Items listed in a dataset
________________________

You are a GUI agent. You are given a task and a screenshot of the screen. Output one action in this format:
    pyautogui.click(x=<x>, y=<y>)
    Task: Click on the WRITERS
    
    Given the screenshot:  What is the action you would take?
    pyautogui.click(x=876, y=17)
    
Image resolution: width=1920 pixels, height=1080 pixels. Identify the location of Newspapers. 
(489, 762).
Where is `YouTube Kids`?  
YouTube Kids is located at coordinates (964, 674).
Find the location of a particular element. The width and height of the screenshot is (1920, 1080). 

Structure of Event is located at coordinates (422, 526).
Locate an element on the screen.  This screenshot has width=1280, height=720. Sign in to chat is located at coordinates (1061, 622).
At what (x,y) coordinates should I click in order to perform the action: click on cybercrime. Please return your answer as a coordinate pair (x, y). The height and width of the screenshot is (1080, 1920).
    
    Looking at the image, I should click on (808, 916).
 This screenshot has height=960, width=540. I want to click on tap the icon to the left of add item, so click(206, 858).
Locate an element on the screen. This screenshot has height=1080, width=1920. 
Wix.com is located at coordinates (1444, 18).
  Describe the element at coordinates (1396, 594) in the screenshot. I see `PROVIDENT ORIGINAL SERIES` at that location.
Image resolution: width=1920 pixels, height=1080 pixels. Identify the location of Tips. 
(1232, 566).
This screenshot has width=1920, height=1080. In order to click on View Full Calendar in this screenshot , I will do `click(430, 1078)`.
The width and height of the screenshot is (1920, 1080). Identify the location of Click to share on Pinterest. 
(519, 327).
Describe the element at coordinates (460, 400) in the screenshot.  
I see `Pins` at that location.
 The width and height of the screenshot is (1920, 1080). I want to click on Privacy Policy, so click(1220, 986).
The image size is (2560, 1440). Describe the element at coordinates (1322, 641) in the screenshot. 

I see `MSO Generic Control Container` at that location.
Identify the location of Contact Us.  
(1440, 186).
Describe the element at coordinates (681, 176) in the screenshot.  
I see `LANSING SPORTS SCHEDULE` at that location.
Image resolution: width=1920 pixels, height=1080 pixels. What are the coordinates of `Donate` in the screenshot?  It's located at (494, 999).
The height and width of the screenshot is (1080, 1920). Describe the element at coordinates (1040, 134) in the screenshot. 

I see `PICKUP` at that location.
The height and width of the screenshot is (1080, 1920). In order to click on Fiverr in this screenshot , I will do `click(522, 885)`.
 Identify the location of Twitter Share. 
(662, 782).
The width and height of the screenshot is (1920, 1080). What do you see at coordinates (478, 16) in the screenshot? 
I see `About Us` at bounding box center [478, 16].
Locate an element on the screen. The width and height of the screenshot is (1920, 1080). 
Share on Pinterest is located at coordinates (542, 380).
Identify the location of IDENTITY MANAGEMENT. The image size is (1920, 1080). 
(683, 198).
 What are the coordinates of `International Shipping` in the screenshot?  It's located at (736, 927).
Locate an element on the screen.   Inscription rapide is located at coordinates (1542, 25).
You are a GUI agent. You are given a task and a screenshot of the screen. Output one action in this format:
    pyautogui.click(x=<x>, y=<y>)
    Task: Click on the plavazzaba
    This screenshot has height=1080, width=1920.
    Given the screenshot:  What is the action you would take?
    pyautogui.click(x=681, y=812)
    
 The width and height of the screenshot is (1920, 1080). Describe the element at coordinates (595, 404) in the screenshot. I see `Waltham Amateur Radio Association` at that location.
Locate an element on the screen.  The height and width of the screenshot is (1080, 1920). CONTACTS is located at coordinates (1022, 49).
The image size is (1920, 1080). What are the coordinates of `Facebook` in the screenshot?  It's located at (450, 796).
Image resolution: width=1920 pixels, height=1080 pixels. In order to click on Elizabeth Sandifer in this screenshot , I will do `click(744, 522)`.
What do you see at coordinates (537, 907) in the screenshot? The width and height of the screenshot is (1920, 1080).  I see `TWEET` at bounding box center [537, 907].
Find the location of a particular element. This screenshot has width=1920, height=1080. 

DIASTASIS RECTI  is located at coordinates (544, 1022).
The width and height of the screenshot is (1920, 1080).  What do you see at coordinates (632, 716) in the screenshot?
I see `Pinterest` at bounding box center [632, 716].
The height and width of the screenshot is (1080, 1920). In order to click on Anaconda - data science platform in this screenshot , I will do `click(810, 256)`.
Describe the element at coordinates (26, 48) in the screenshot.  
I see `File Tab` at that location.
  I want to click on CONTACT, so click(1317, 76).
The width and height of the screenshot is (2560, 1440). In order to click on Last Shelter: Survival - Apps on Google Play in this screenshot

________________________

Output the material above as a numbered list, omitting any blank lines.

1. You are a GUI agent. You are given a task and a screenshot of the screen. Output one action in this format:
2.     pyautogui.click(x=<x>, y=<y>)
3.     Task: Click on the WRITERS
4.     Given the screenshot:  What is the action you would take?
5.     pyautogui.click(x=876, y=17)
6. Image resolution: width=1920 pixels, height=1080 pixels. Identify the location of Newspapers. 
7. (489, 762).
8. Where is `YouTube Kids`?  
9. YouTube Kids is located at coordinates (964, 674).
10. Find the location of a particular element. The width and height of the screenshot is (1920, 1080). 
11. Structure of Event is located at coordinates (422, 526).
12. Locate an element on the screen.  This screenshot has width=1280, height=720. Sign in to chat is located at coordinates (1061, 622).
13. At what (x,y) coordinates should I click in order to perform the action: click on cybercrime. Please return your answer as a coordinate pair (x, y). The height and width of the screenshot is (1080, 1920).
14.     Looking at the image, I should click on (808, 916).
15.  This screenshot has height=960, width=540. I want to click on tap the icon to the left of add item, so click(206, 858).
16. Locate an element on the screen. This screenshot has height=1080, width=1920. 
17. Wix.com is located at coordinates (1444, 18).
18.   Describe the element at coordinates (1396, 594) in the screenshot. I see `PROVIDENT ORIGINAL SERIES` at that location.
19. Image resolution: width=1920 pixels, height=1080 pixels. Identify the location of Tips. 
20. (1232, 566).
21. This screenshot has width=1920, height=1080. In order to click on View Full Calendar in this screenshot , I will do `click(430, 1078)`.
22. The width and height of the screenshot is (1920, 1080). Identify the location of Click to share on Pinterest. 
23. (519, 327).
24. Describe the element at coordinates (460, 400) in the screenshot.  
25. I see `Pins` at that location.
26.  The width and height of the screenshot is (1920, 1080). I want to click on Privacy Policy, so click(1220, 986).
27. The image size is (2560, 1440). Describe the element at coordinates (1322, 641) in the screenshot. 
28. I see `MSO Generic Control Container` at that location.
29. Identify the location of Contact Us.  
30. (1440, 186).
31. Describe the element at coordinates (681, 176) in the screenshot.  
32. I see `LANSING SPORTS SCHEDULE` at that location.
33. Image resolution: width=1920 pixels, height=1080 pixels. What are the coordinates of `Donate` in the screenshot?  It's located at (494, 999).
34. The height and width of the screenshot is (1080, 1920). Describe the element at coordinates (1040, 134) in the screenshot. 
35. I see `PICKUP` at that location.
36. The height and width of the screenshot is (1080, 1920). In order to click on Fiverr in this screenshot , I will do `click(522, 885)`.
37.  Identify the location of Twitter Share. 
38. (662, 782).
39. The width and height of the screenshot is (1920, 1080). What do you see at coordinates (478, 16) in the screenshot? 
40. I see `About Us` at bounding box center [478, 16].
41. Locate an element on the screen. The width and height of the screenshot is (1920, 1080). 
42. Share on Pinterest is located at coordinates (542, 380).
43. Identify the location of IDENTITY MANAGEMENT. The image size is (1920, 1080). 
44. (683, 198).
45.  What are the coordinates of `International Shipping` in the screenshot?  It's located at (736, 927).
46. Locate an element on the screen.   Inscription rapide is located at coordinates (1542, 25).
47. You are a GUI agent. You are given a task and a screenshot of the screen. Output one action in this format:
48.     pyautogui.click(x=<x>, y=<y>)
49.     Task: Click on the plavazzaba
50.     This screenshot has height=1080, width=1920.
51.     Given the screenshot:  What is the action you would take?
52.     pyautogui.click(x=681, y=812)
53.  The width and height of the screenshot is (1920, 1080). Describe the element at coordinates (595, 404) in the screenshot. I see `Waltham Amateur Radio Association` at that location.
54. Locate an element on the screen.  The height and width of the screenshot is (1080, 1920). CONTACTS is located at coordinates (1022, 49).
55. The image size is (1920, 1080). What are the coordinates of `Facebook` in the screenshot?  It's located at (450, 796).
56. Image resolution: width=1920 pixels, height=1080 pixels. In order to click on Elizabeth Sandifer in this screenshot , I will do `click(744, 522)`.
57. What do you see at coordinates (537, 907) in the screenshot? The width and height of the screenshot is (1920, 1080).  I see `TWEET` at bounding box center [537, 907].
58. Find the location of a particular element. This screenshot has width=1920, height=1080. 
59. DIASTASIS RECTI  is located at coordinates (544, 1022).
60. The width and height of the screenshot is (1920, 1080).  What do you see at coordinates (632, 716) in the screenshot?
61. I see `Pinterest` at bounding box center [632, 716].
62. The height and width of the screenshot is (1080, 1920). In order to click on Anaconda - data science platform in this screenshot , I will do `click(810, 256)`.
63. Describe the element at coordinates (26, 48) in the screenshot.  
64. I see `File Tab` at that location.
65.   I want to click on CONTACT, so click(1317, 76).
66. The width and height of the screenshot is (2560, 1440). In order to click on Last Shelter: Survival - Apps on Google Play in this screenshot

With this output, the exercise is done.